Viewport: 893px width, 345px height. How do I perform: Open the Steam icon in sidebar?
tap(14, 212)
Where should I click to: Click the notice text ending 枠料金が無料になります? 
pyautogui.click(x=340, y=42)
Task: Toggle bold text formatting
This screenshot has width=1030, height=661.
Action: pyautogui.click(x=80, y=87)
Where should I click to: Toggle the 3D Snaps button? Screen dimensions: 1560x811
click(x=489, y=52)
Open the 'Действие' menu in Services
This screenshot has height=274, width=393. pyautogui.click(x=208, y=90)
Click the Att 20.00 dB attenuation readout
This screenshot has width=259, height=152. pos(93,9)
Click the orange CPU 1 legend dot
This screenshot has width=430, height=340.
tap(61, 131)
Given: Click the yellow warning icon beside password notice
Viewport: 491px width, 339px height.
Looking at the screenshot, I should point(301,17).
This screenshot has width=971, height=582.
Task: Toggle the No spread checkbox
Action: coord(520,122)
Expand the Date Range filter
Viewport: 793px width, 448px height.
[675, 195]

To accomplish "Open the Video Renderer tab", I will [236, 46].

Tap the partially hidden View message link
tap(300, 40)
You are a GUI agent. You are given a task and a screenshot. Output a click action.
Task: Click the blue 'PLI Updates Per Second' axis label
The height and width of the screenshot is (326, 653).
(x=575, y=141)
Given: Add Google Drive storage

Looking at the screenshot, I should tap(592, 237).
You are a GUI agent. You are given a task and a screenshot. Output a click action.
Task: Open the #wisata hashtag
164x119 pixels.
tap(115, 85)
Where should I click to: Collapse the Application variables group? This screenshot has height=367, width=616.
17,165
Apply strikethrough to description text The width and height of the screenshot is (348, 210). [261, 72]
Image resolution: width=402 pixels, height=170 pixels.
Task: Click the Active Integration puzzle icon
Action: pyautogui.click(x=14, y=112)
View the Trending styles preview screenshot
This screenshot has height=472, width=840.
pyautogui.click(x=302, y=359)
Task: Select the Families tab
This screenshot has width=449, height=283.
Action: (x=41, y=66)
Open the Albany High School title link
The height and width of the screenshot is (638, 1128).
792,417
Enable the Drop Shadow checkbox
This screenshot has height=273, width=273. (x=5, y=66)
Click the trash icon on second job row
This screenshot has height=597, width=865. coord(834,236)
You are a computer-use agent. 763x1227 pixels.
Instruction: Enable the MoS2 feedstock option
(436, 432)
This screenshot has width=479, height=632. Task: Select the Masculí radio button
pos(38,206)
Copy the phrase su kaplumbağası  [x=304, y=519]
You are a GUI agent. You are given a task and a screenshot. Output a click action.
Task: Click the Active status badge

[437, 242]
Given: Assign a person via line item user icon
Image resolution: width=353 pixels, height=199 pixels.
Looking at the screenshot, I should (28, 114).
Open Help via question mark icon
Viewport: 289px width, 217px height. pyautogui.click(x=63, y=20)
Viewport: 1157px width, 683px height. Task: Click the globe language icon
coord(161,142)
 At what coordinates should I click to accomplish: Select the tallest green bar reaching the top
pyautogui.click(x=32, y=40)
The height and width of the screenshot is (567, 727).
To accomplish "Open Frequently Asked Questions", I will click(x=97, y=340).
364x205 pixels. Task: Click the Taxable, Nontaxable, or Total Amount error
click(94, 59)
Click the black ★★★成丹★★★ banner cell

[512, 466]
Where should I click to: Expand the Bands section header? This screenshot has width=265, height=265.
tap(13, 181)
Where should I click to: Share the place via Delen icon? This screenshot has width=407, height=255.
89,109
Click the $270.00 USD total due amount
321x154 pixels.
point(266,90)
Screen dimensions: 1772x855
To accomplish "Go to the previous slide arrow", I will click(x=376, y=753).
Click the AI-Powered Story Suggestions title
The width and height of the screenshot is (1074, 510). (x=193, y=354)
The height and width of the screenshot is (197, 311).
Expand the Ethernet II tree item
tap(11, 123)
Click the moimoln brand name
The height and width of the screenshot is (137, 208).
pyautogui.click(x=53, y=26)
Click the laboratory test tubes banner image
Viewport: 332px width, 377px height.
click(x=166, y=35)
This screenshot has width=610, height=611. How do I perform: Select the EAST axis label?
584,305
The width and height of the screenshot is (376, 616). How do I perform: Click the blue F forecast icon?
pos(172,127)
#####
When you reach the line in the material above that holds "This screenshot has width=1030, height=661.", begin reproducing lines exactly, and stop after the line that holds "Given: Click the".

This screenshot has width=1030, height=661.
Action: pyautogui.click(x=80, y=87)
Where should I click to: Toggle the 3D Snaps button? Screen dimensions: 1560x811
click(x=489, y=52)
Open the 'Действие' menu in Services
This screenshot has height=274, width=393. pyautogui.click(x=208, y=90)
Click the Att 20.00 dB attenuation readout
This screenshot has width=259, height=152. pos(93,9)
Click the orange CPU 1 legend dot
This screenshot has width=430, height=340.
tap(61, 131)
Given: Click the yellow warning icon beside password notice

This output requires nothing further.